Propulsion from the Top Down
While absorption occurs from the bottom up, propulsion occurs from the top down. The same process that was described during absorption is now reversed. As the swing leg advances forward, it causes the pelvis to rotate towards the stance leg. The momentum caused by this pelvic rotation causes the femur to externally rotate, which leads to a domino effect down the kinetic chain. Femoral external rotation precedes tibial external rotation, which leads to the re-supination of the foot as the calcaneus inverts, the forefoot adducts, and we begin to plantar flex at the talocrural joint. Supination of the foot locks the mid-tarsal joint, providing us with a rigid lever to push off and produce force during the propulsion phase.

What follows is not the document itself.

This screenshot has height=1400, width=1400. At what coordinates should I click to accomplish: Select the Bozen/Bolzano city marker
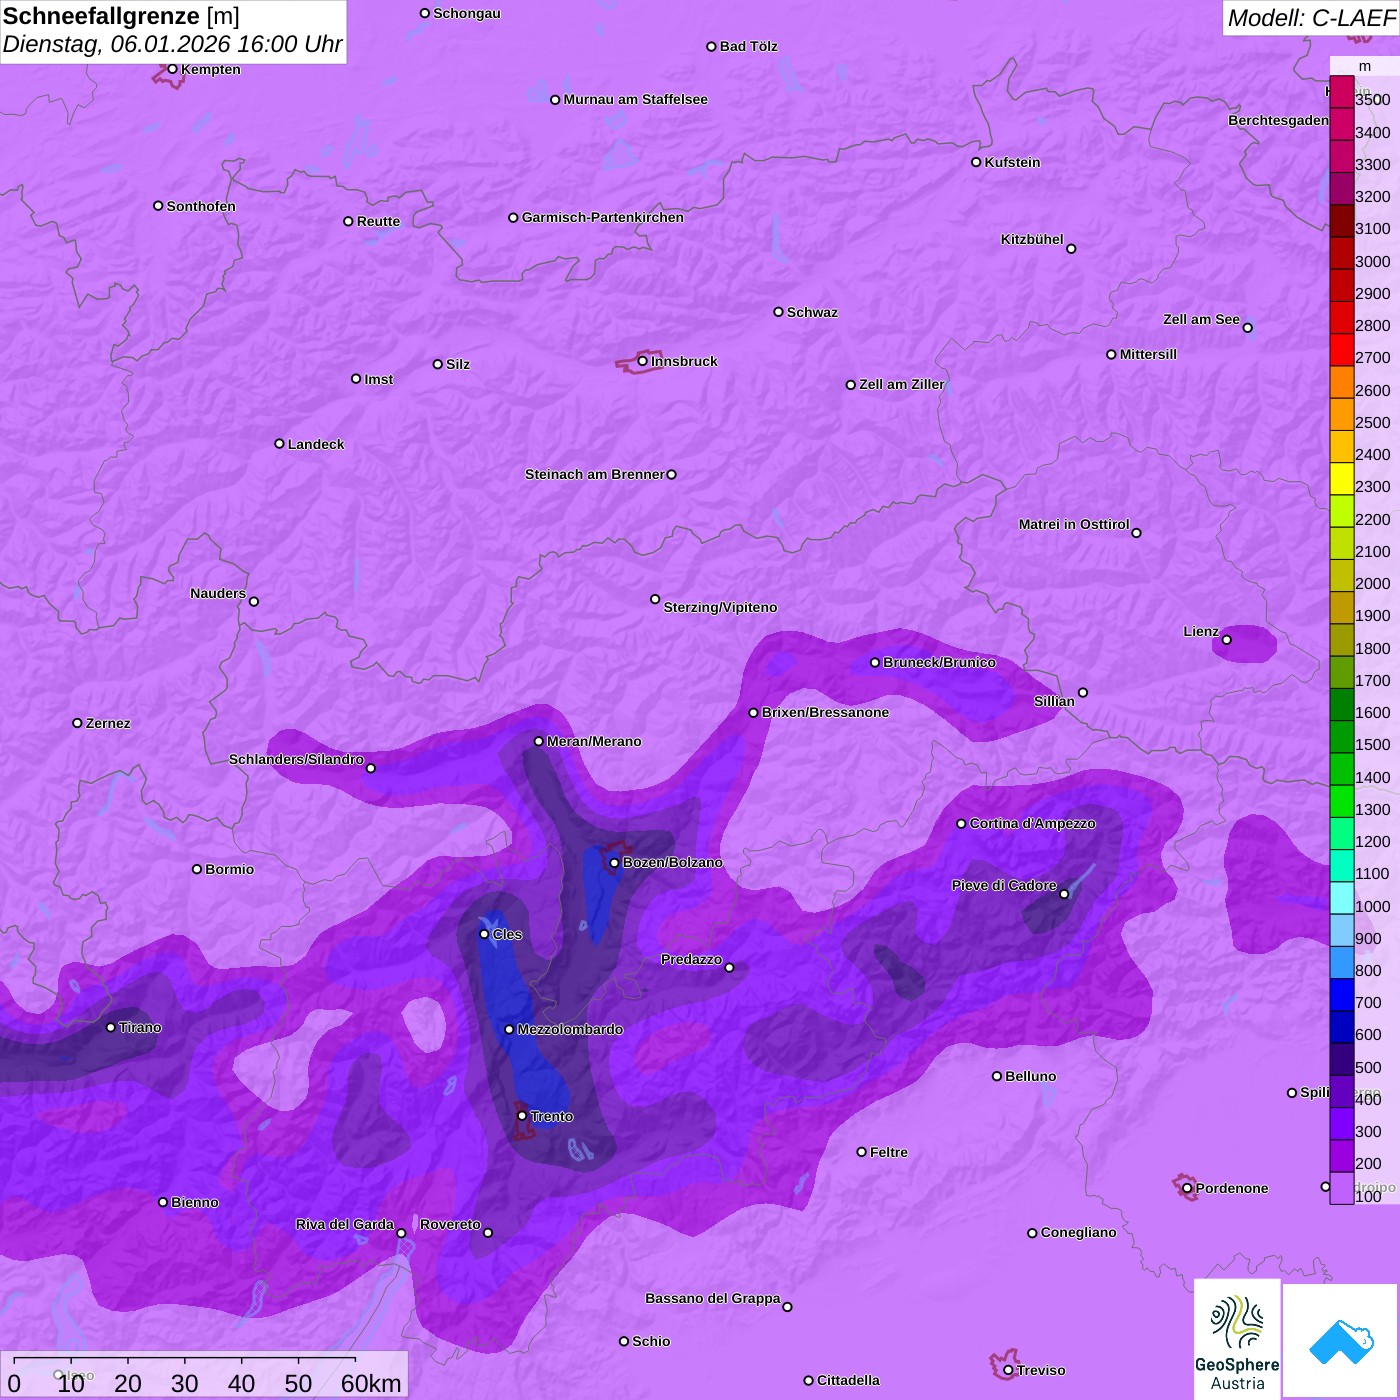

Some schools of thought teach us that the glutes are what initiate the propulsion phase of gait, but electromyography proves this not to be the case (Perry and Burnfield, 2010). The glutes are active from heel strike to midstance but are quiet after that. This means that the glutes work to help us eccentrically absorb force but are not involved during the propulsion phase. Rather, momentum and fascial efficiency contribute most to our gait economy (I should note that this is true when momentum is already present during gait; electromyography findings would differ in the first few steps of gait).
Breakdowns in the Kinetic Chain
So, what happens when we lose motion at a specific joint or our timing is off during the execution of these movements? We discussed earlier the significance of tibial internal rotation during the absorption phase. Tibial internal rotation leads to femoral internal rotation, which cues the glutes to turn on to help us to safely absorb force. But what if tibial internal rotation is limited? A lack of tibial internal rotation means the femur won’t internally rotate adequately, leading to decreased glute activity. When the glutes become less involved in absorption, another structure is forced to step up and pick up the slack. Sometimes this means the quadriceps muscles work harder, other times the plantarflexors are forced to come to the rescue. In either case, we are asking a muscle group to perform at a level it was not built to perform at. In this specific case, it wouldn’t be uncommon for a patellar or Achilles tendinopathy to be the end result of limited tibial internal rotation.
As clinicians we must be able to dissect human movement at both a segmental and a global level. This means we need to be able to assess movement at a specific joint and understand how dysfunctions at a specific joint contribute to the bigger picture. The bigger picture might be walking or running, but it could also be bending over to pick something up off the floor or squatting to sit on the toilet. Regardless of what our clients’ goals may be, a basic understanding of how humans move can help us to better understand why aches and pains have begun to present themselves so we are better able to correct the dysfunction and empower our clients to get back to what they enjoy doing.
1. Earls, J. (2020). The Mechanical Chain. In Born to walk: Myofascial efficiency and the body in movement / James Earls (2nd ed., pp. 65-72). Nutbourne: Lotus Publishing.
2. Earls, J. (2020). Sagittal Plane. In Born to walk: Myofascial efficiency and the body in movement / James Earls (2nd ed., pp. 81-82). Nutbourne: Lotus Publishing.
3. Perry, J., and J.M. Burnfield. 2010. Gait Analysis. Thorofare, NJ: Slack.